TASK REQUIREMENTS:
a) Translate this sentence from the passage on ending a friendship into Spanish: "That goes for a friendship as much as a romantic relationship."
b) Answer these questions using the passage on ending a friendship:
(i) What feeling does Verdolin name as one that can prevent clean breaks?
(ii) How long a pause does Verdolin's suggested wording propose?
(iii) Whose song does the passage mention blasting outside a friend's window?
c) Continue the passage on ending a friendship from the point where it stops.

START EXTRACT PROVIDED

Treat it like a breakup
When you end any relationship, you need to set boundaries. That goes for a friendship as much as a romantic relationship. “Sometimes the mistake we make is this gray space, where we are either not certain what we’re going to do, or we feel feelings like guilt or something that prevents us from clean breaks,” Verdolin says. That doesn’t mean you need to commit to killing the friendship forever; instead, considering severing it completely in the short term to give yourself and your friend space and time to self-reflect. “Say, ‘Let’s take six months, in those six months we won’t talk, and then we’ll regroup and decide what we want to do,’” Verdolin says.
In that time—or, in the long term, if you plan on cutting off the friendship without an X-month caveat—do not communicate with them. Do not text them, call them, post things on social media that are designed to elicit a response, smoke signal them, or stand outside their window blasting a Peter Gabriel song, and if they do any of that to you, remind them gently but firmly that you asked for your space. If you have mutual friends and run into them at group events, be respectful when you see them, but make it clear you’re not reopening the friendship door, lest you both start falling back into toxic patterns.

END EXTRACT PROVIDED
START DATASET EXTRACT

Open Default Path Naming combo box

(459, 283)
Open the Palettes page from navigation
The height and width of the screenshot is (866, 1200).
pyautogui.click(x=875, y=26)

END DATASET EXTRACT

REPLIES:
a) Eso se aplica tanto a una amistad como a una relación romántica.

b)
(i) Guilt.
(ii) Six months.
(iii) Peter Gabriel's.

c)
“We create so much more stress for ourselves by having a lack of clarity,” Verdolin says. “If I am not going to be your friend, I don’t want to be involved in your life at all, not even peripherally.”
If you think there’s a possibility your now ex-friend won’t respect your need for space, it might be a good idea to block their number so they can’t text or call you. You can also block them over e-mail or G-chat, or make yourself “invisible” to them on online chat programs.
Mute them on social media
Speaking of peripheral friendship, a great way to extend the amount of time it takes to get over a friend breakup is to regularly watch their Instagram stories. As Verdolin puts it, “Social media makes it really difficult to get good endings of relationships of all kinds.” Like with a romantic breakup, when you end a friendship, you don’t want to know who your friend is hanging out with or what they’re doing all the time or be fed more of the terrible political ramblings that prompted you to end the relationship in the first place.
Unfollow or mute them on Twitter, mute them or unfriend them on Facebook, and mute them or unfollow them on Instagram. It may feel extreme to remove them from your life so completely, but it gives you way more room to move on.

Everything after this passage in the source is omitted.